Presciently, Chea had begun mapping out plans for a clothing business, Tala Baby, while pregnant ("tala" means "to speak" in Icelandic). That idea was born from the lack of "inspirational" baby clothing currently on the market.

"I said 'I'm going to create what I can't find,'?" she said.

Chea, who lives in Tampa, hired an illustrator to create watercolor designs that paired animals with the inspiring messaging she wanted: a lion and the word "valor"; a unicorn and "imagination"; a giraffe and "pride."

The goal was to create a clothing line that espoused "purposeful parenting" – teaching children values, morals, and positivity, she said.

"I try to look at positive character traits (of animals) and pull them out," she said. "Elephants are very loving animals and that symbolizes empathy for me."

By the time the boys arrived at 38 weeks, seven designs had been created and other vendors and suppliers were lined up. Chea took off two months to adjust to being a new mommy before plunging back into building her business.

By December, Chea's online store was ringing up sales. She estimates about $5,000 of merchandise has been sold to date.

Building a business while raising twin boys has required that Chea employ some creative strategies to keep everything floating.

A living area of her home serves as both her office and inventory room. An au pair tends to the boys while Chea makes conference calls, boxes up orders, and plans promotional campaigns.

But drawing a hard line between mommy and entrepreneur during business hours can be tough, she said.

The babies come first. So if one becomes upset, "I'll listen out and listen to what type of cry it is," Chea said. "If I need to go to them, I'll go pick them up."

Chea said she doesn't hold herself to a strict balancing act.

"Unlike working in corporate America, I'm not having to find a balance... it's just life," she said via email. "Because they are the reason I started this business, raising them and raising a business are fully intertwined into one."

While Chea is no longer in the C-suite, the lessons from years in corporate are still at play from posting social media to buying ads online.

"Everything I learned, I'm applying now," she said.

That includes mapping out a plan to scale up. Chea said she's got ideas to expand Tala Baby beyond clothing and add a "mommy and me" line.

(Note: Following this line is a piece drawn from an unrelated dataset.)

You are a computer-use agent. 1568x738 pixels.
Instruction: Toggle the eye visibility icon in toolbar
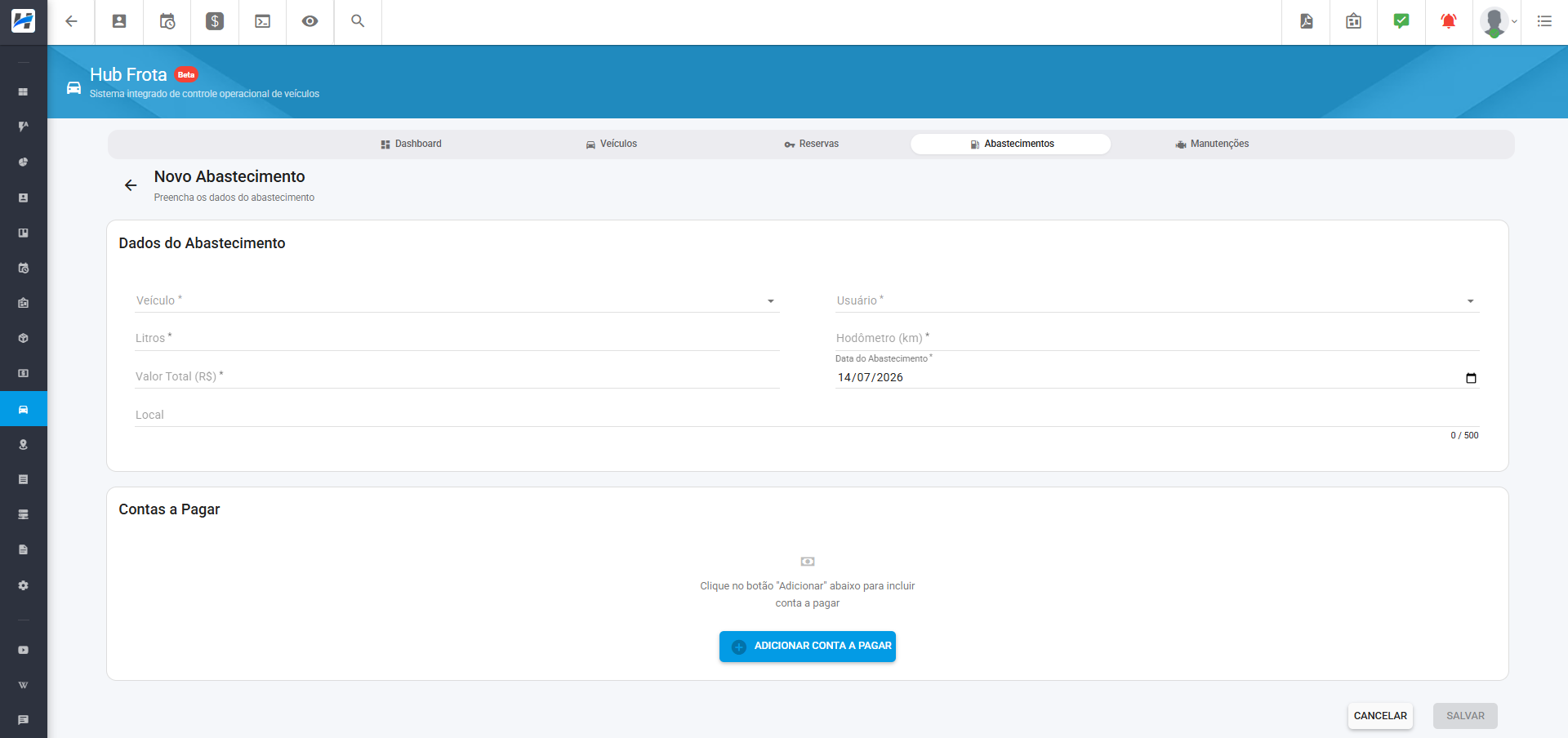click(x=310, y=21)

"I really feel like the brand has a lot of legs and room to grow," she said. "I feel like it's endless."

There are some drawbacks to running a business solo. If a computer acts wonky, there's no IT department to call for repairs, and there's no money in the budget for an intern.

But the sacrifices have been worth it to be present for the babies' milestones, like the first roll over, first crawl, first steps, Chea said.

For other would be "mompreneurs" Chea advises they "test the waters and start small."

"There's no perfect time to start your dream," she said. "When the opportunity presents itself, just jump on it."